Canada Election: Liberal Victory Likely, Stable Policy Expected

Canada’s election takes place on Monday. A victory for the ruling Liberals looks likely, but polls are close enough to mean that a hung parliament or even a majority for the opposition Conservatives, while unlikely, is not to be ruled out. Should the Conservatives spring a surprise, a more conciliatory stance on trade could be seen from US President Trump, but is far from assured.
The Canadian election prospects have been transformed from the start of the year, when the opposition Conservatives, led by Pierre Poilievre, looked assured of a strong majority. The resignation of former Prime Minister Justin Trudeau and his replacement by Mark Carney, coupled with a surge in parotitic sentiment generated by the US trade war, now have the majority of polls showing the Liberals with a narrow lead over the Conservatives, and third party support weak. With the Liberal vote more efficiently distributed, even a tie between the two main parties in votes would probably be enough to give the Liberals the larger number of seats. Still, the polls are close enough to mean that a surprise cannot be ruled out.
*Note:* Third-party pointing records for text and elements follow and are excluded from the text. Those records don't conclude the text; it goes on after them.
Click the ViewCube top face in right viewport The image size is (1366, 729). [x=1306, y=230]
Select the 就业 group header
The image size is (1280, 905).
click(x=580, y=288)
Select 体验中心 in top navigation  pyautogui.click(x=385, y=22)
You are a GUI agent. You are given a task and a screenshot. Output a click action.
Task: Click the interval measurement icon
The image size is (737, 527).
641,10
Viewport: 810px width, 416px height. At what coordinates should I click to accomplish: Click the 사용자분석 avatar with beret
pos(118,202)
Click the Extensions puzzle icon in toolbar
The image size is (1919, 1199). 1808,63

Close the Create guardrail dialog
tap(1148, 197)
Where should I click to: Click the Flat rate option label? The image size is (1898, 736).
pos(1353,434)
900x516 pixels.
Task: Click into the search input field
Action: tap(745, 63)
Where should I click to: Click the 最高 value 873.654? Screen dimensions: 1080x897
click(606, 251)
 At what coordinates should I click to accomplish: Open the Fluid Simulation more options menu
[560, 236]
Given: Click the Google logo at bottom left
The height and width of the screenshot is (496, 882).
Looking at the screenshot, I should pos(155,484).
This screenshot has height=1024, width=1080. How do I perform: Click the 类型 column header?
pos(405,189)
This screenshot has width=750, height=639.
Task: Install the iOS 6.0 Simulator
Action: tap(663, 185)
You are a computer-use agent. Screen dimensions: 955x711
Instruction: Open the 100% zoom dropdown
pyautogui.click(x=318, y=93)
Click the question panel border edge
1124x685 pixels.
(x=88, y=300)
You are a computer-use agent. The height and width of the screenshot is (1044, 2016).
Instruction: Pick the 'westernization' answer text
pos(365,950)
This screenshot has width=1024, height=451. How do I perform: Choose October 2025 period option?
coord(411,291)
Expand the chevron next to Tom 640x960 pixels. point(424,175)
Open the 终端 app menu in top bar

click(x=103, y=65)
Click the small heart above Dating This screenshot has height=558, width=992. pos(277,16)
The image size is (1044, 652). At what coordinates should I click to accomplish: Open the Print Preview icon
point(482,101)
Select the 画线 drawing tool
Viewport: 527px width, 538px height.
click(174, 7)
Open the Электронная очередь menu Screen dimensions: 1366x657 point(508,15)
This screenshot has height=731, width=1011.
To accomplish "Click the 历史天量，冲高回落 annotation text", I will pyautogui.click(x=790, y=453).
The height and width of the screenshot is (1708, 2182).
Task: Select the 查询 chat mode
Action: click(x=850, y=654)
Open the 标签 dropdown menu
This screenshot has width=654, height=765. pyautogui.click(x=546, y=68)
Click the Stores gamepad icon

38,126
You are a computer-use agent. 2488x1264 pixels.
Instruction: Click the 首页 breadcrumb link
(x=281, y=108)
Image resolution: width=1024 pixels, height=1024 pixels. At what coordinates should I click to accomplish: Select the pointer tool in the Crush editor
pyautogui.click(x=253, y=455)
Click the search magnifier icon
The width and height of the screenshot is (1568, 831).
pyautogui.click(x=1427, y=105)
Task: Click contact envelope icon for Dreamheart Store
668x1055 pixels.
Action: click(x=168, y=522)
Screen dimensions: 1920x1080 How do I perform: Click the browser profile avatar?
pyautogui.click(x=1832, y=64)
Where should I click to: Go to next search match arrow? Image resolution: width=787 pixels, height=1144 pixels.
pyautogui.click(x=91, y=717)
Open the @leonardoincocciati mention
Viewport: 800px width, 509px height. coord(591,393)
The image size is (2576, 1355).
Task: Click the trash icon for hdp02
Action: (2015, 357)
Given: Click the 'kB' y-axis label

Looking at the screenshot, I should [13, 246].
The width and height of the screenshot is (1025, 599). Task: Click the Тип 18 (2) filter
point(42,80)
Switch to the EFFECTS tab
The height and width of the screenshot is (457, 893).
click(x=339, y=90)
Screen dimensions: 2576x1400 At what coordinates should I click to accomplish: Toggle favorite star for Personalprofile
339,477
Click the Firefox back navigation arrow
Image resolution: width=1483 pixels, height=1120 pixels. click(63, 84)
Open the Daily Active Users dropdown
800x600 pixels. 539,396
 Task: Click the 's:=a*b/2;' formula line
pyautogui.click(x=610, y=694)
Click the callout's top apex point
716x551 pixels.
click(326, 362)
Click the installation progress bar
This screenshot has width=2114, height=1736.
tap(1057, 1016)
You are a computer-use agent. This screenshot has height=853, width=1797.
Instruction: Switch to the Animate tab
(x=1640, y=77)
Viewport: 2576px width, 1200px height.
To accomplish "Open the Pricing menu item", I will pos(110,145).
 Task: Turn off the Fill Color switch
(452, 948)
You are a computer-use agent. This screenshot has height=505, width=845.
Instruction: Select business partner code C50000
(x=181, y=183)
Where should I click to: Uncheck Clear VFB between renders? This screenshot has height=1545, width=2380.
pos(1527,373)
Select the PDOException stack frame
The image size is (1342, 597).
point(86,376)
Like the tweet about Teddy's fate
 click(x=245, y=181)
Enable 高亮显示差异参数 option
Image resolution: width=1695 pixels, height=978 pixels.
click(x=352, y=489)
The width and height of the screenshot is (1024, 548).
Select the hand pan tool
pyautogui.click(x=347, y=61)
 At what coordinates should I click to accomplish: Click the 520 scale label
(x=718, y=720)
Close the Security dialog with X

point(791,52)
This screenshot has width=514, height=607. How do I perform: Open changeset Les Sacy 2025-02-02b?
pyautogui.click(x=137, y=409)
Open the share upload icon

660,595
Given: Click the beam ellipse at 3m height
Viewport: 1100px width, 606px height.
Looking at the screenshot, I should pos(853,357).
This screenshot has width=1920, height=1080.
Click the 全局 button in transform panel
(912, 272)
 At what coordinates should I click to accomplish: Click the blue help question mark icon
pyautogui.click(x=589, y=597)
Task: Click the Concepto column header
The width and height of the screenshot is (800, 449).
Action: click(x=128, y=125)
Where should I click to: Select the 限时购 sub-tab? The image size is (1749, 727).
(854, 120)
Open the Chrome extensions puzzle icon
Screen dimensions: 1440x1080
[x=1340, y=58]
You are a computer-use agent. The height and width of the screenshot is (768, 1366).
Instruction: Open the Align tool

A liberal win would mean steady policy and that includes a firm response to Trump’s tariffs. This seems to have paid off so far, with most USMCA-compliant goods not subject to tariffs, though those tariffs that have been imposed, autos in particular, will cause significant pain in Canada. Carney has received praise from his handling of the crisis. Unconfirmed reports have suggested threats to sell USTs led to a more conciliatory tone from Trump, who does not regularly refer to Carney as a governor, implying Canada is or should be the 51st US state, as he did with Carney’s predecessor Trudeau.

Canada’s baseline fiscal position sees a budget deficit of 1.5% of GDP in 2025-26 falling to 0.8% in 2028-29, though the Liberal platform does assume extra spending, led by capital spending, pushing the respective deficits to 2.0% and 1.4% of GDP, while suggesting dynamic effects from these investments could push the deficit below 1.0% of GDP by 2028-29. The optimism is not very convincing, with significant savings assumed from increased government productivity, and the trade war suggesting downside risk to growth. However, the projected deficits are modest enough relative to most other developed nations that some overshoot would not cause much alarm.
The Conservative platform promises lower budget deficits than under the Liberals, but plenty of promises to cut taxes and few clear details for lower spending means promises of lower budget deficits are even less convincing than those coming from the Liberals. Some however would argue that lower taxes would better address Canada’s persistent weakness in productivity better than the Liberal investment proposals. However the performance of the economy would probably be fairly similar under either party, and would probably need some fiscal support given the damage being done by US tariffs.
The key issue is out of Canadian hands, and in those of US President Trump. It is possible that Trump would be more conciliatory with a Conservative government, though for Trump to remove restrictions on Canadian made autos would be a major climb down from him, and with Trump now acting less aggressively against Canada than is the case towards most nations, the ability of Conservative leader Poilievre to deliver a dramatically better deal than would be possible under Carney is moderate.